**Task objective:** In the entries below, the lines from the one with "Task: Click the Instructions list field" through the one with "Where should I click to: Open" are to be copied exactly; both ends count.

**Supplied data:**
=== Section Start ===

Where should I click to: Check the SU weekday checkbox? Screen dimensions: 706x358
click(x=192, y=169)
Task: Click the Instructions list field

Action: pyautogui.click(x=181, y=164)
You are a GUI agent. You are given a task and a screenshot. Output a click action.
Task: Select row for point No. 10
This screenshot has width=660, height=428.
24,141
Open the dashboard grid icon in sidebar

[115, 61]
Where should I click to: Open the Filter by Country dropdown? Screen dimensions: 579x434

=== Section End ===
=== Section Start ===

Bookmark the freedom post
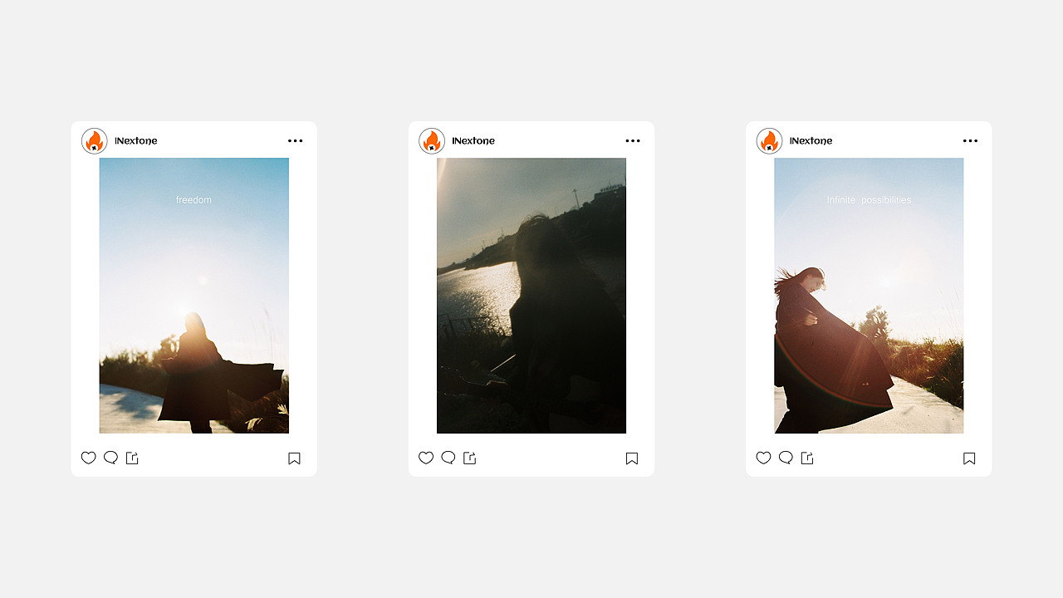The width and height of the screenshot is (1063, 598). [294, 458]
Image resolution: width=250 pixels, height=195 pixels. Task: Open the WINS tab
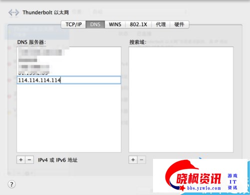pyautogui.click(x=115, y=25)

=== Section End ===

**Exercise answer:**
Task: Click the Instructions list field

Action: pyautogui.click(x=181, y=164)
You are a GUI agent. You are given a task and a screenshot. Output a click action.
Task: Select row for point No. 10
This screenshot has width=660, height=428.
24,141
Open the dashboard grid icon in sidebar

[115, 61]
Where should I click to: Open the Filter by Country dropdown? Screen dimensions: 579x434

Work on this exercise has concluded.